**Extrait du document:**
═══

Ensuite dans la plupart des domaines , les lois scientifiques sont établies non pas à l'aide du mince appareillage que constituent nos perceptions immédiates, mais à travers un outillage  sophistiqué et une solide élaboration théorique : Si Maxwell n'avait possédé que ses yeux pour « voir » la réalité des phénomènes physiques, il n'aurait pas établi les fondements de l'électromagnétisme. Aucune expérience sensible ne nous permet de vérifier directement la constance de la vitesse de la lumière dans le vide, ou la réalité de la dilatation du temps (à des vitesses proches de la lumière) découverte par Einstein. Non seulement les scientifiques ne croient pas que ce qu'ils voient mais il découvrent parfois de nombreuses lois qui dérangent beaucoup notre intuition : C'est le cas de la relativité, c'est aussi le cas de la physique quantique.
 
2. Plus que les autres, les scientifiques sont capables de remettre en cause leurs «croyances », et beaucoup moins que les autres ils acceptent sans sourciller n'importe quelle affirmation.

═══

**Entrées extraites:**
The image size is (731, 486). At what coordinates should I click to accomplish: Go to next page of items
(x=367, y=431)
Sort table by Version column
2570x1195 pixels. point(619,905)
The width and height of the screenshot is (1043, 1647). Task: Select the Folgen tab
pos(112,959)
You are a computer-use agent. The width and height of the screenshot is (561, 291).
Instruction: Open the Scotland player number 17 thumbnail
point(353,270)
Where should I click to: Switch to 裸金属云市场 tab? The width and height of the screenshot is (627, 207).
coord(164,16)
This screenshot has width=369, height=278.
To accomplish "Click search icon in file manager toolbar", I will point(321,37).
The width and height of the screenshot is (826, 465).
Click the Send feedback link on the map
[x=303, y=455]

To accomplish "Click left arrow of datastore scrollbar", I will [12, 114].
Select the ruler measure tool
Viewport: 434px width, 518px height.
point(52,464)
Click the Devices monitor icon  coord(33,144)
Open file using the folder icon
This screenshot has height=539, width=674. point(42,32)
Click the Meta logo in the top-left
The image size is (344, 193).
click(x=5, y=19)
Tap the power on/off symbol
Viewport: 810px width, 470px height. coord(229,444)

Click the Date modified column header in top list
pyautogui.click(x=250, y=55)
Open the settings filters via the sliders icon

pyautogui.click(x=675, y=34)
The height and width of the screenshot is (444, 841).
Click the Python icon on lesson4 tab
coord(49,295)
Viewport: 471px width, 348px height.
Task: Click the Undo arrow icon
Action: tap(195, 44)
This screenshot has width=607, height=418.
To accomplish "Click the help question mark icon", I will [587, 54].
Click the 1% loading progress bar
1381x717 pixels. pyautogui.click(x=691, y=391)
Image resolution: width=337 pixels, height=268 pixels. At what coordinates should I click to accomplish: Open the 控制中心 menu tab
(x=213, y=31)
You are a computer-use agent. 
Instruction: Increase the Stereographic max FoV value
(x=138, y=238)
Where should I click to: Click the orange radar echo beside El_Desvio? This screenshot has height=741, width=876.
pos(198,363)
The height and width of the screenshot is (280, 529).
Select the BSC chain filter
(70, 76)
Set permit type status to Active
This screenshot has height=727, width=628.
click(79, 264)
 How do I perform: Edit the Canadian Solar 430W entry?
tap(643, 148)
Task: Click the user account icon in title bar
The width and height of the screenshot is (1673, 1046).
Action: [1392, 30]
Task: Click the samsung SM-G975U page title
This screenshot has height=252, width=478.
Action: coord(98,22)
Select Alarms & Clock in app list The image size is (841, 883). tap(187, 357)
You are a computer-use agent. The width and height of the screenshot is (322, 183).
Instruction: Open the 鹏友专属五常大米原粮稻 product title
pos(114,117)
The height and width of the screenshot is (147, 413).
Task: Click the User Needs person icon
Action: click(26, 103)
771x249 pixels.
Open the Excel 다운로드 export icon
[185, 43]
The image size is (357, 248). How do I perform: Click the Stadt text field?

═══

**Exercices à faire:**
[1] Selon l'extrait sur les lois scientifiques, qui a découvert la dilatation du temps à des vitesses proches de la lumière ?
[2] Recopiez les entrées de la ligne contenant « Select Alarms & » jusqu'à la fin des entrées, en substituant « Select » à « Open ».
Les entrées n'ont aucun rapport avec l'extrait.

**Réponses aux exercices:**
[1] Einstein.

[2]
Select Alarms & Clock in app list The image size is (841, 883). tap(187, 357)
You are a computer-use agent. The width and height of the screenshot is (322, 183).
Instruction: Select the 鹏友专属五常大米原粮稻 product title
pos(114,117)
The height and width of the screenshot is (147, 413).
Task: Click the User Needs person icon
Action: click(26, 103)
771x249 pixels.
Select the Excel 다운로드 export icon
[185, 43]
The image size is (357, 248). How do I perform: Click the Stadt text field?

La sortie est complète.